Praktik Buzzer Politik di Lapangan

Pada kesempatan tersebut, Daryono juga menyoroti kehadiran buzzer di media sosial. Menurut Daryono, buzzer politik dapat merusak budaya demokrasi.

"Karena ketika ada orang yang kritis terhadap pemerintahan di medsos, itu langsung serangan kepada mereka luar biasa."

"Ini membuat budaya demokrasi kita turun ke titik nadir, ke titik terendah," ungkap Daryono.

Sehingga, sangat disayangkan orang yang kritis terhadap pemerintahan tidak mendapatkan kesempatan untuk menyuarakan pendapatnya.

"Kita sayangkan dalam konteks serangan digital pada orang yang kritis terhadap pemerintahan," terang Daryono.

Tak heran jika buzzer politik dianggap sebagai parasit dalam dunia demokrasi bagi masyarakat.

"Buzzer-buzzer politik menurut saya adalah parasit dalam dunia demokrasi," kata Daryono.

Moderasi Konten Online, Ada Celah Buat Buzzer Politik

Menanggapi tentang buzzer, peneliti independen tentang isu tata kelola internet, moderasi konten, dan perlindungan data pribadi Sherly Haristya mengatakan, tata kelola dan moderasi konten daring di Indonesia masih punya banyak tantangan.

Dengan masih adanya tantangan, banyak celah bagi buzzer atau pendengung politik untuk memanfaatkannya sebagai sarana kampanye yang tidak sehat.

Sebab, kata Sherly, para pendengung ini kerap menggunakan wilayah abu-abu di media sosial sebagai langkahnya.

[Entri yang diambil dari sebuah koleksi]
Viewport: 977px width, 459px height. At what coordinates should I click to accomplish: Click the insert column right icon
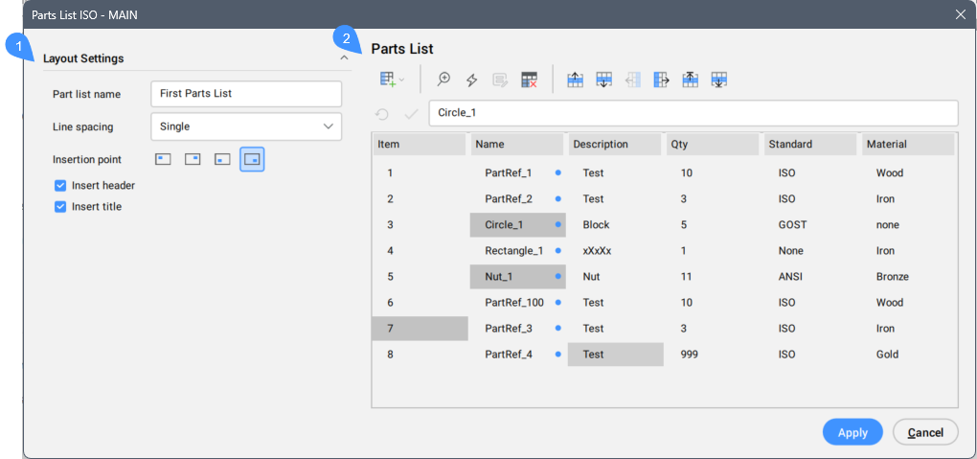tap(661, 80)
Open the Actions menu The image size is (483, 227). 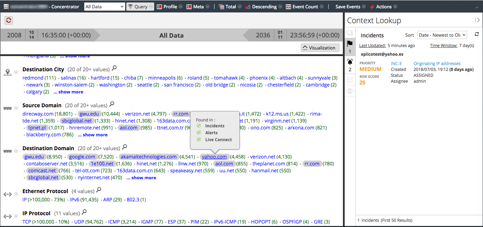coord(383,7)
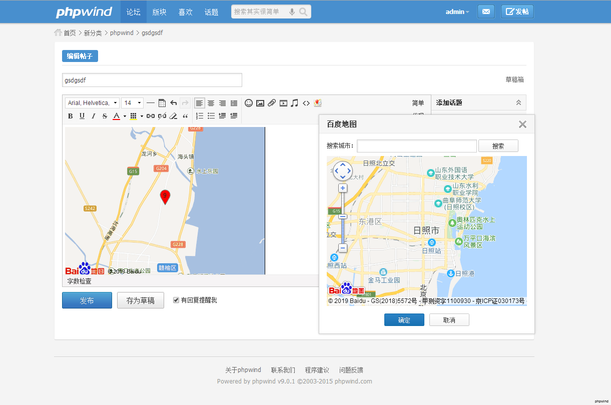Image resolution: width=611 pixels, height=405 pixels.
Task: Open the font family dropdown
Action: tap(92, 103)
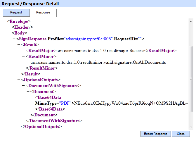Click the Base64 encoded PDF data string

pyautogui.click(x=131, y=103)
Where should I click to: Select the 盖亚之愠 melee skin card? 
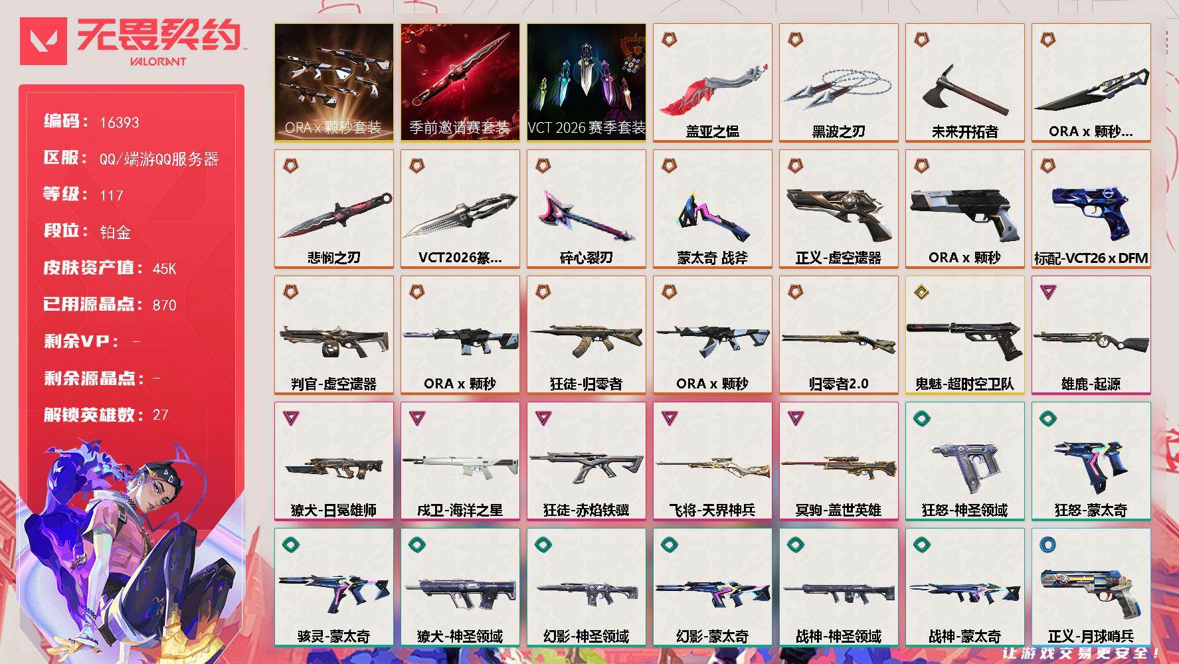point(712,82)
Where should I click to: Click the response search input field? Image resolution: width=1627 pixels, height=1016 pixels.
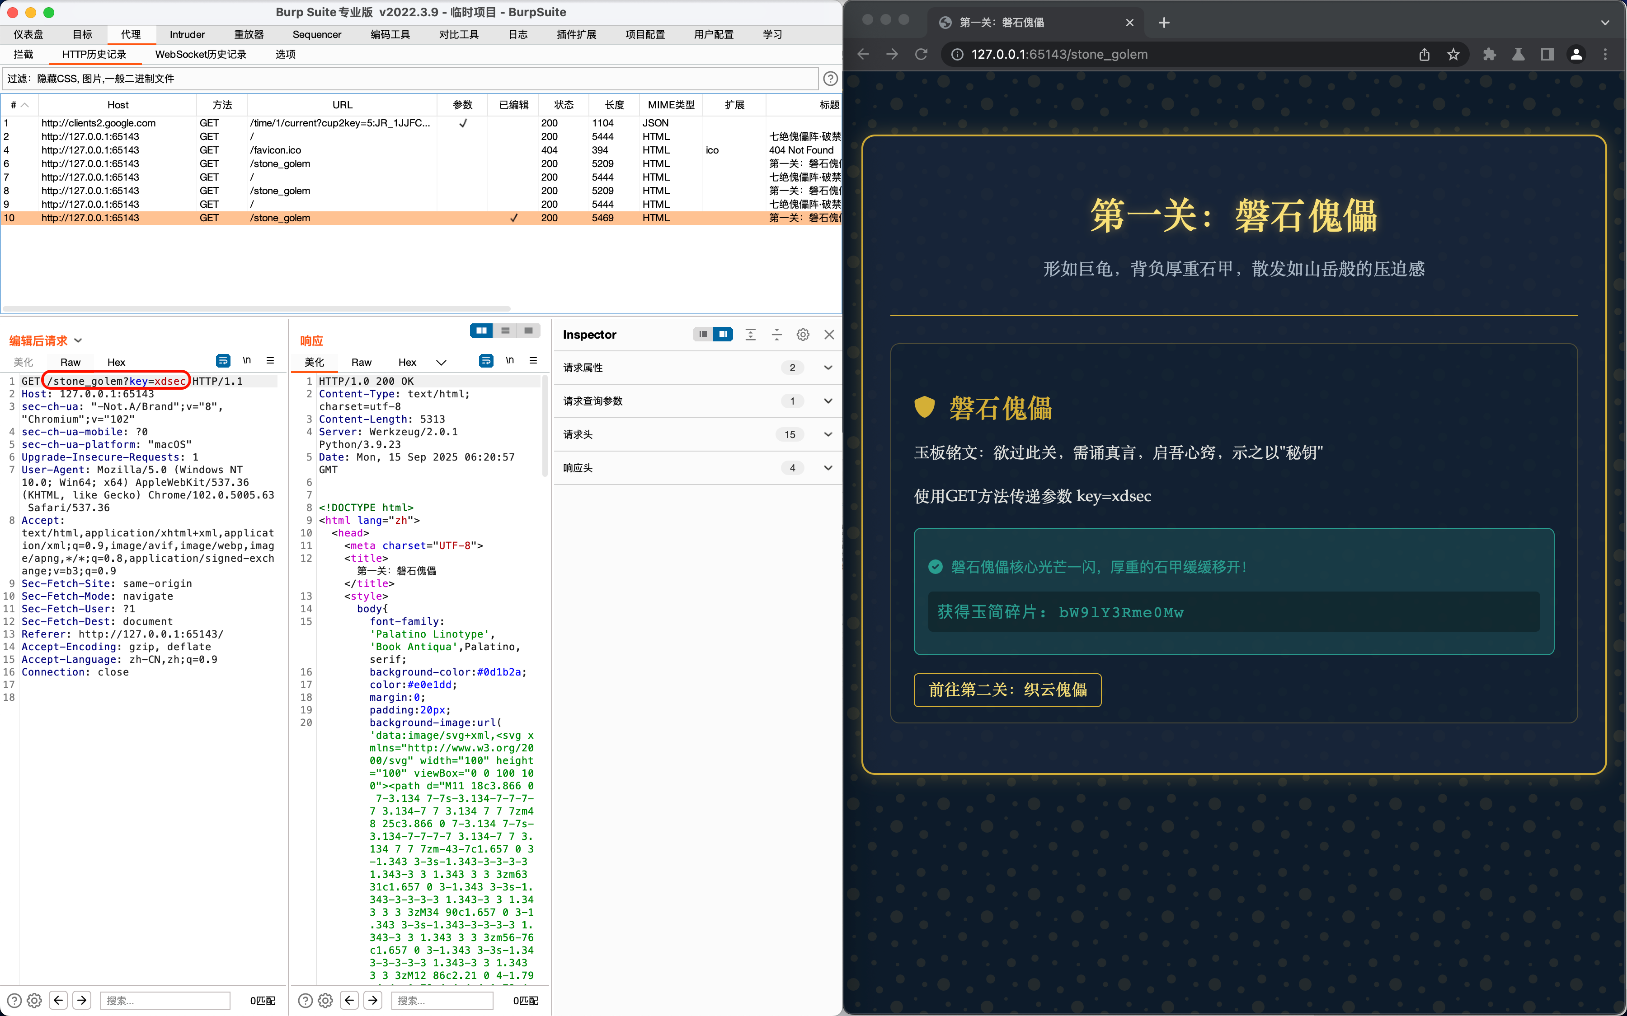442,1000
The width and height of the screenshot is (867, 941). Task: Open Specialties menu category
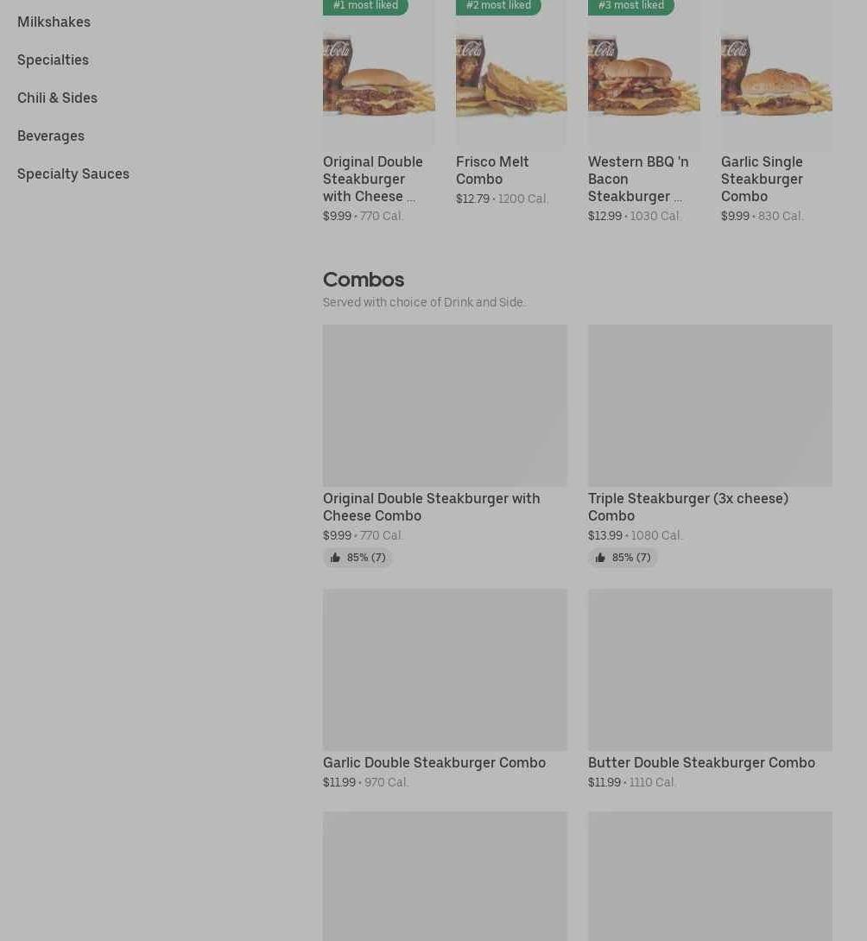(53, 60)
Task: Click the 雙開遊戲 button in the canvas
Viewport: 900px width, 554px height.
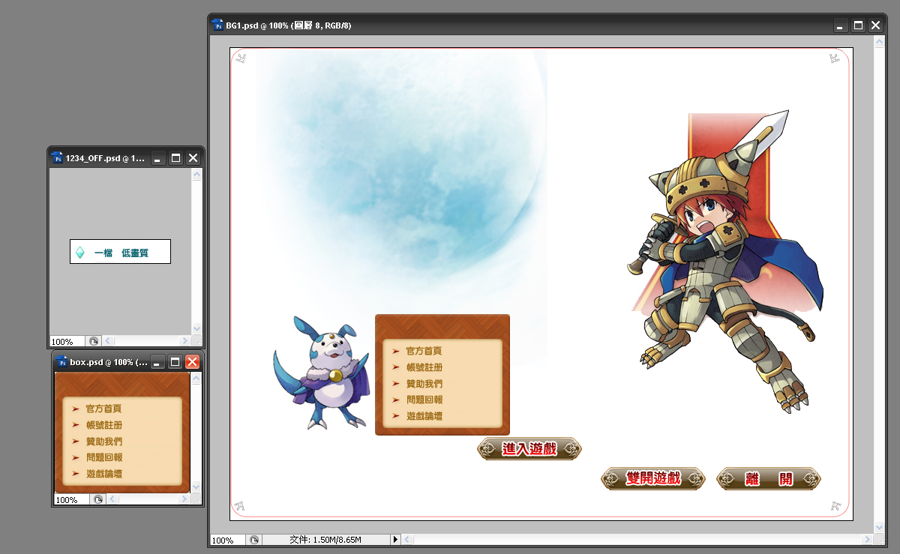Action: pyautogui.click(x=653, y=478)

Tugas yang Dikerjakan:
1. Tulis ulang bagian teks tentang buzzer politik dari "Sehingga, sangat disayangkan" sampai "demokrasi bagi masyarakat.", lalu ganti "parasit" dengan "benalu".
2. Jawab pertanyaan berikut berdasarkan teks tentang buzzer politik.
(a) Menurut Daryono, apa yang dapat dirusak oleh buzzer politik?
(b) Sherly Haristya adalah peneliti independen tentang isu apa saja?
(c) Apa yang kerap digunakan para pendengung sebagai langkahnya?

Kunci Jawaban:
1.
Sehingga, sangat disayangkan orang yang kritis terhadap pemerintahan tidak mendapatkan kesempatan untuk menyuarakan pendapatnya.

"Kita sayangkan dalam konteks serangan digital pada orang yang kritis terhadap pemerintahan," terang Daryono.

Tak heran jika buzzer politik dianggap sebagai benalu dalam dunia demokrasi bagi masyarakat.

2.
(a) Budaya demokrasi.
(b) Tata kelola internet, moderasi konten, dan perlindungan data pribadi.
(c) Wilayah abu-abu di media sosial.